Affinity labeling of erythrocyte band 3 protein with pyridoxal 5-phosphate. Involvement of the 35,000-dalton fragment in anion transport.

Transport of pyridoxal 5-phosphate (PLP) into erythrocytes was inhibited by inhibitors of anion transport including stilbene disulfonate compounds, indicating that it is mediated by Band 3 protein. When erythrocytes were treated with PLP and large amounts of free lysine and NaBH4, two membrane-spanning fragments of Band 3 (Mr = 17,000 and 35,000) were specifically labeled. When the cells were pretreated with 4,4'-dinitrostilbene 2,2'-disulfonate, the labeling in the 35,000-dalton fragment was inhibited.
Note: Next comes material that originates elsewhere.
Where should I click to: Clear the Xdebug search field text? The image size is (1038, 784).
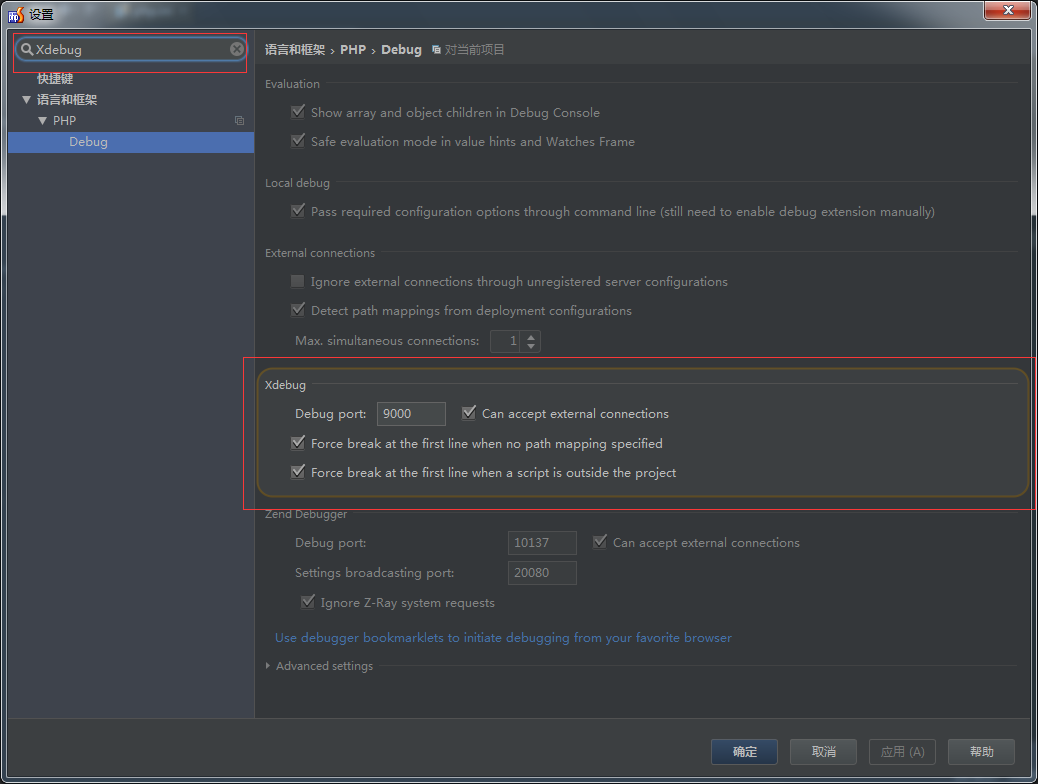237,49
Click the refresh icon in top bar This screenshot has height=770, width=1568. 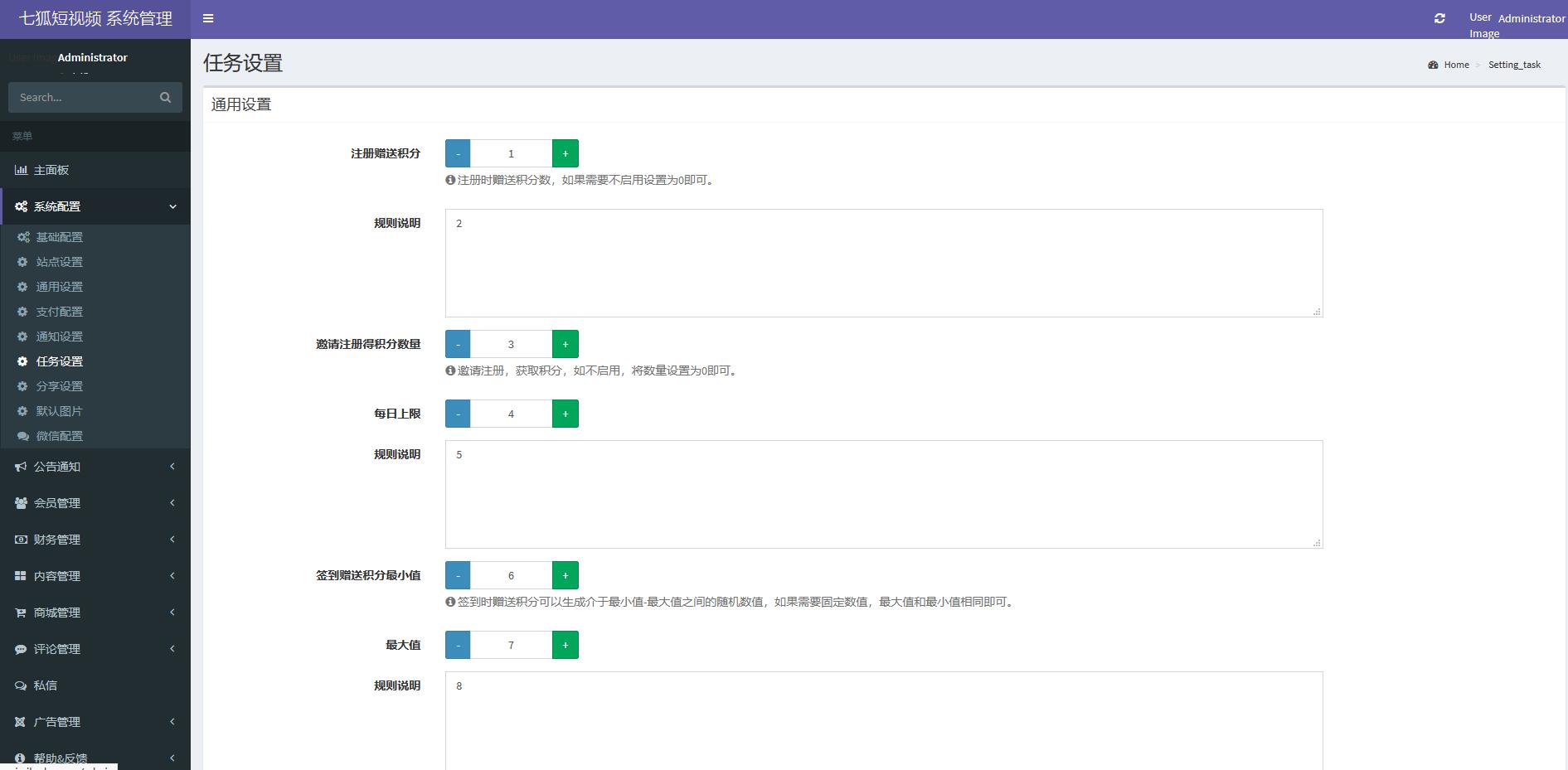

Erythrocytes labeled by PLP in both the 17,000- and 35,000-dalton fragments transported PLP at a decreased rate, whereas the cells labeled in only the 17,000-dalton fragment had essentially the same transport activity as the control when 4,4'-dinitrostilbene 2,2'-disulfonate was removed. The extent of inhibition of transport of inorganic phosphate in the labeled cells was similar to that of PLP. The results indicate that the 35,000-dalton fragment participates in the anion transport of the cell membrane.